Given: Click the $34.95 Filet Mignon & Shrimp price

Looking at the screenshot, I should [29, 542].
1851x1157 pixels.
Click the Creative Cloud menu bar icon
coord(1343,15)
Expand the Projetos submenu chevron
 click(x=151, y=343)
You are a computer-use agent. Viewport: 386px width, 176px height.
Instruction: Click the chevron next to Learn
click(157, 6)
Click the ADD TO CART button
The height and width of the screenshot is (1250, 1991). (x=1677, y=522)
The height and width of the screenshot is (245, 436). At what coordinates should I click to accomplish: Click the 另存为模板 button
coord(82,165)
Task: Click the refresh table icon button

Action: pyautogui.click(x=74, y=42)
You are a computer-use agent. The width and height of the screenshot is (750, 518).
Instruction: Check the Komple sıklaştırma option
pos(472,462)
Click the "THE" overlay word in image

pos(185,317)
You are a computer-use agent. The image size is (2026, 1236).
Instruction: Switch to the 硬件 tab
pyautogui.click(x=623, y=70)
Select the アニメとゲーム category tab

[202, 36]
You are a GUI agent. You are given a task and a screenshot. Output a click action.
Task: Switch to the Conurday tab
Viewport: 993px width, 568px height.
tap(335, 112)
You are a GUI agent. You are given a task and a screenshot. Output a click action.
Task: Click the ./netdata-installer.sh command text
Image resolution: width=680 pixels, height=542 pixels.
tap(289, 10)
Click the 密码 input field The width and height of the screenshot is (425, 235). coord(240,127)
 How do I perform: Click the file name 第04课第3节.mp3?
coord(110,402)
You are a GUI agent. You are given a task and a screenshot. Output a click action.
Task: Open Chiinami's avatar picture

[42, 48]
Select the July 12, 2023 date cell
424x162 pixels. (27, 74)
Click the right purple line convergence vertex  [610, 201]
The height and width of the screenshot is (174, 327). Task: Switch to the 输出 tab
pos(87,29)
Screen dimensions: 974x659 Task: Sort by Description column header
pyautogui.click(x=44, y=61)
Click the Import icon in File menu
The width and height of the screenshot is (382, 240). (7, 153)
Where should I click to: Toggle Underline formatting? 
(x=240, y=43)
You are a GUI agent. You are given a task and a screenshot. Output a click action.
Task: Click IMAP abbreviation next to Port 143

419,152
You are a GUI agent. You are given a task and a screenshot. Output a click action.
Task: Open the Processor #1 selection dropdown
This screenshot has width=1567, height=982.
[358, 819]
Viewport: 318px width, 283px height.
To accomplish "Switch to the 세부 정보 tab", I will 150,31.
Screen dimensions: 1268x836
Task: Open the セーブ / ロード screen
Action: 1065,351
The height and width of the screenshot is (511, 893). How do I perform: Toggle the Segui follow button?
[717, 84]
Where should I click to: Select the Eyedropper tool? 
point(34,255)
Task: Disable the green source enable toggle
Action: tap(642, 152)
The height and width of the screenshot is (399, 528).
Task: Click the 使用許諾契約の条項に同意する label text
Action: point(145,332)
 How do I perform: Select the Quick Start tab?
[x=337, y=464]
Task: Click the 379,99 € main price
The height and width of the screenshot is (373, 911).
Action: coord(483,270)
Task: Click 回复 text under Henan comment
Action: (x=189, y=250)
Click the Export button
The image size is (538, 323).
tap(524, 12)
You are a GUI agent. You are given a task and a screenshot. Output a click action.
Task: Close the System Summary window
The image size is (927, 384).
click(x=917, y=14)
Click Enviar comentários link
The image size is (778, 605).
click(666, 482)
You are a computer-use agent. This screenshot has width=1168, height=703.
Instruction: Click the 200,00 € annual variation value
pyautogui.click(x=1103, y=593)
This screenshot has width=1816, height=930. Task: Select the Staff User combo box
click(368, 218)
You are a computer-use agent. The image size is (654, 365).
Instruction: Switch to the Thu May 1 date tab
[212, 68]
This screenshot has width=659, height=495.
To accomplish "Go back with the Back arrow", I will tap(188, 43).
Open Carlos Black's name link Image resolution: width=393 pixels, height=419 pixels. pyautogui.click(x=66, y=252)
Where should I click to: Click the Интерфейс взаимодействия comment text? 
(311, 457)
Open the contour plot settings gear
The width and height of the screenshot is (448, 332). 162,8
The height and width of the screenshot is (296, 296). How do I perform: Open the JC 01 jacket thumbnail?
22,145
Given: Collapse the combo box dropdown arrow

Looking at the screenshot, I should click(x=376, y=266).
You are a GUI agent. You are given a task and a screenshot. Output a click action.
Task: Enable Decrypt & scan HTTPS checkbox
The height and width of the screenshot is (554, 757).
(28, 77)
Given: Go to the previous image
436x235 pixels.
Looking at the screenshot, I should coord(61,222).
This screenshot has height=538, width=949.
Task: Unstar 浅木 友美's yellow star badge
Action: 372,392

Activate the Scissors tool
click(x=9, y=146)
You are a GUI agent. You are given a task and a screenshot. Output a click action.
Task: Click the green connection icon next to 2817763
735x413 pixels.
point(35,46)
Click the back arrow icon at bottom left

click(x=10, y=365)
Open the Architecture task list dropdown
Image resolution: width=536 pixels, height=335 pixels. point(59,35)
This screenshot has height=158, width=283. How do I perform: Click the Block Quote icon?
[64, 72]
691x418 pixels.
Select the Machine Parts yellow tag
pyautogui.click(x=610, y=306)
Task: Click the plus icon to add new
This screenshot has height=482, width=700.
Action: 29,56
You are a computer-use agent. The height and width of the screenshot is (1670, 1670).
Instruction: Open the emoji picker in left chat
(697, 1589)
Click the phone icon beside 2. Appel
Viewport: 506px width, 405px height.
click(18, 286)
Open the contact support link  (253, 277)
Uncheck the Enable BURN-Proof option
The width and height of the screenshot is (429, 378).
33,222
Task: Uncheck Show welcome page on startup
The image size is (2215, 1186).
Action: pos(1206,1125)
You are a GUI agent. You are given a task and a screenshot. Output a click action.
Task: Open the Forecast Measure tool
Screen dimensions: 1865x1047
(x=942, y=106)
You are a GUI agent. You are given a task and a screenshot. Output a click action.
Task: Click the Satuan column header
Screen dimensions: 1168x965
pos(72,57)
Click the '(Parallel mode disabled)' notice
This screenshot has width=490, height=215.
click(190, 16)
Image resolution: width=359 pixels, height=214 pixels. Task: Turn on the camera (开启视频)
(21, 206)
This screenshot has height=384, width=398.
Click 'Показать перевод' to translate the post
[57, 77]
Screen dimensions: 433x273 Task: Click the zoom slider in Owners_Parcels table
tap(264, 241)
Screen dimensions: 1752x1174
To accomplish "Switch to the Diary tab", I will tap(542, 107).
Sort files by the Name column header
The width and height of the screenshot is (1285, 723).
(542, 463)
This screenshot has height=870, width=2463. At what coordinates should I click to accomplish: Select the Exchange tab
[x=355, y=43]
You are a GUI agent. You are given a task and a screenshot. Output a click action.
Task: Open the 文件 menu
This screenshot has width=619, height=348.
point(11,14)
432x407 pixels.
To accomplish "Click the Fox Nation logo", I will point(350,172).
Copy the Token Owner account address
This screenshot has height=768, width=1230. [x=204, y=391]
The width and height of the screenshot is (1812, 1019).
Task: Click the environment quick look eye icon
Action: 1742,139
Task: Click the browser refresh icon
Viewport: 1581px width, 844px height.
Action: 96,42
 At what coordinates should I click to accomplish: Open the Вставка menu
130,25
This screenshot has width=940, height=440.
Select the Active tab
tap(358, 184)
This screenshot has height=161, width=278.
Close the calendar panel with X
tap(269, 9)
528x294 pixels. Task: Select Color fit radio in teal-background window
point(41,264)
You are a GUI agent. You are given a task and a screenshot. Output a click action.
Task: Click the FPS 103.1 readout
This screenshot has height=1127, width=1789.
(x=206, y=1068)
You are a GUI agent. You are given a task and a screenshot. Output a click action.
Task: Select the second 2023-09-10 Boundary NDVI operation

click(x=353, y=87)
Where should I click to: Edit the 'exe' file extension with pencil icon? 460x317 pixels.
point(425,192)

○ ○ ○ ○ ○

- [TASK BRIEF] Copy out every line of the records above, word for word, with no changes.

- [EXERCISE OUTPUT]
Given: Click the $34.95 Filet Mignon & Shrimp price

Looking at the screenshot, I should [29, 542].
1851x1157 pixels.
Click the Creative Cloud menu bar icon
coord(1343,15)
Expand the Projetos submenu chevron
 click(x=151, y=343)
You are a computer-use agent. Viewport: 386px width, 176px height.
Instruction: Click the chevron next to Learn
click(157, 6)
Click the ADD TO CART button
The height and width of the screenshot is (1250, 1991). (x=1677, y=522)
The height and width of the screenshot is (245, 436). At what coordinates should I click to accomplish: Click the 另存为模板 button
coord(82,165)
Task: Click the refresh table icon button

Action: pyautogui.click(x=74, y=42)
You are a computer-use agent. The width and height of the screenshot is (750, 518).
Instruction: Check the Komple sıklaştırma option
pos(472,462)
Click the "THE" overlay word in image

pos(185,317)
You are a computer-use agent. The image size is (2026, 1236).
Instruction: Switch to the 硬件 tab
pyautogui.click(x=623, y=70)
Select the アニメとゲーム category tab

[202, 36]
You are a GUI agent. You are given a task and a screenshot. Output a click action.
Task: Switch to the Conurday tab
Viewport: 993px width, 568px height.
tap(335, 112)
You are a GUI agent. You are given a task and a screenshot. Output a click action.
Task: Click the ./netdata-installer.sh command text
Image resolution: width=680 pixels, height=542 pixels.
tap(289, 10)
Click the 密码 input field The width and height of the screenshot is (425, 235). coord(240,127)
 How do I perform: Click the file name 第04课第3节.mp3?
coord(110,402)
You are a GUI agent. You are given a task and a screenshot. Output a click action.
Task: Open Chiinami's avatar picture

[42, 48]
Select the July 12, 2023 date cell
424x162 pixels. (27, 74)
Click the right purple line convergence vertex  [610, 201]
The height and width of the screenshot is (174, 327). Task: Switch to the 输出 tab
pos(87,29)
Screen dimensions: 974x659 Task: Sort by Description column header
pyautogui.click(x=44, y=61)
Click the Import icon in File menu
The width and height of the screenshot is (382, 240). (7, 153)
Where should I click to: Toggle Underline formatting? 
(x=240, y=43)
You are a GUI agent. You are given a task and a screenshot. Output a click action.
Task: Click IMAP abbreviation next to Port 143

419,152
You are a GUI agent. You are given a task and a screenshot. Output a click action.
Task: Open the Processor #1 selection dropdown
This screenshot has width=1567, height=982.
[358, 819]
Viewport: 318px width, 283px height.
To accomplish "Switch to the 세부 정보 tab", I will 150,31.
Screen dimensions: 1268x836
Task: Open the セーブ / ロード screen
Action: 1065,351
The height and width of the screenshot is (511, 893). How do I perform: Toggle the Segui follow button?
[717, 84]
Where should I click to: Select the Eyedropper tool? 
point(34,255)
Task: Disable the green source enable toggle
Action: tap(642, 152)
The height and width of the screenshot is (399, 528).
Task: Click the 使用許諾契約の条項に同意する label text
Action: point(145,332)
 How do I perform: Select the Quick Start tab?
[x=337, y=464]
Task: Click the 379,99 € main price
The height and width of the screenshot is (373, 911).
Action: coord(483,270)
Task: Click 回复 text under Henan comment
Action: (x=189, y=250)
Click the Export button
The image size is (538, 323).
tap(524, 12)
You are a GUI agent. You are given a task and a screenshot. Output a click action.
Task: Close the System Summary window
The image size is (927, 384).
click(x=917, y=14)
Click Enviar comentários link
The image size is (778, 605).
click(666, 482)
You are a computer-use agent. This screenshot has width=1168, height=703.
Instruction: Click the 200,00 € annual variation value
pyautogui.click(x=1103, y=593)
This screenshot has width=1816, height=930. Task: Select the Staff User combo box
click(368, 218)
You are a computer-use agent. The image size is (654, 365).
Instruction: Switch to the Thu May 1 date tab
[212, 68]
This screenshot has width=659, height=495.
To accomplish "Go back with the Back arrow", I will tap(188, 43).
Open Carlos Black's name link Image resolution: width=393 pixels, height=419 pixels. pyautogui.click(x=66, y=252)
Where should I click to: Click the Интерфейс взаимодействия comment text? 
(311, 457)
Open the contour plot settings gear
The width and height of the screenshot is (448, 332). 162,8
The height and width of the screenshot is (296, 296). How do I perform: Open the JC 01 jacket thumbnail?
22,145
Given: Collapse the combo box dropdown arrow

Looking at the screenshot, I should click(x=376, y=266).
You are a GUI agent. You are given a task and a screenshot. Output a click action.
Task: Enable Decrypt & scan HTTPS checkbox
The height and width of the screenshot is (554, 757).
(28, 77)
Given: Go to the previous image
436x235 pixels.
Looking at the screenshot, I should coord(61,222).
This screenshot has height=538, width=949.
Task: Unstar 浅木 友美's yellow star badge
Action: 372,392

Activate the Scissors tool
click(x=9, y=146)
You are a GUI agent. You are given a task and a screenshot. Output a click action.
Task: Click the green connection icon next to 2817763
735x413 pixels.
point(35,46)
Click the back arrow icon at bottom left

click(x=10, y=365)
Open the Architecture task list dropdown
Image resolution: width=536 pixels, height=335 pixels. point(59,35)
This screenshot has height=158, width=283. How do I perform: Click the Block Quote icon?
[64, 72]
691x418 pixels.
Select the Machine Parts yellow tag
pyautogui.click(x=610, y=306)
Task: Click the plus icon to add new
This screenshot has height=482, width=700.
Action: 29,56
You are a computer-use agent. The height and width of the screenshot is (1670, 1670).
Instruction: Open the emoji picker in left chat
(697, 1589)
Click the phone icon beside 2. Appel
Viewport: 506px width, 405px height.
click(18, 286)
Open the contact support link  (253, 277)
Uncheck the Enable BURN-Proof option
The width and height of the screenshot is (429, 378).
33,222
Task: Uncheck Show welcome page on startup
The image size is (2215, 1186).
Action: pos(1206,1125)
You are a GUI agent. You are given a task and a screenshot. Output a click action.
Task: Open the Forecast Measure tool
Screen dimensions: 1865x1047
(x=942, y=106)
You are a GUI agent. You are given a task and a screenshot. Output a click action.
Task: Click the Satuan column header
Screen dimensions: 1168x965
pos(72,57)
Click the '(Parallel mode disabled)' notice
This screenshot has width=490, height=215.
click(190, 16)
Image resolution: width=359 pixels, height=214 pixels. Task: Turn on the camera (开启视频)
(21, 206)
This screenshot has height=384, width=398.
Click 'Показать перевод' to translate the post
[57, 77]
Screen dimensions: 433x273 Task: Click the zoom slider in Owners_Parcels table
tap(264, 241)
Screen dimensions: 1752x1174
To accomplish "Switch to the Diary tab", I will tap(542, 107).
Sort files by the Name column header
The width and height of the screenshot is (1285, 723).
(542, 463)
This screenshot has height=870, width=2463. At what coordinates should I click to accomplish: Select the Exchange tab
[x=355, y=43]
You are a GUI agent. You are given a task and a screenshot. Output a click action.
Task: Open the 文件 menu
This screenshot has width=619, height=348.
point(11,14)
432x407 pixels.
To accomplish "Click the Fox Nation logo", I will point(350,172).
Copy the Token Owner account address
This screenshot has height=768, width=1230. [x=204, y=391]
The width and height of the screenshot is (1812, 1019).
Task: Click the environment quick look eye icon
Action: 1742,139
Task: Click the browser refresh icon
Viewport: 1581px width, 844px height.
Action: 96,42
 At what coordinates should I click to accomplish: Open the Вставка menu
130,25
This screenshot has width=940, height=440.
Select the Active tab
tap(358, 184)
This screenshot has height=161, width=278.
Close the calendar panel with X
tap(269, 9)
528x294 pixels. Task: Select Color fit radio in teal-background window
point(41,264)
You are a GUI agent. You are given a task and a screenshot. Output a click action.
Task: Click the FPS 103.1 readout
This screenshot has height=1127, width=1789.
(x=206, y=1068)
You are a GUI agent. You are given a task and a screenshot. Output a click action.
Task: Select the second 2023-09-10 Boundary NDVI operation

click(x=353, y=87)
Where should I click to: Edit the 'exe' file extension with pencil icon? 460x317 pixels.
point(425,192)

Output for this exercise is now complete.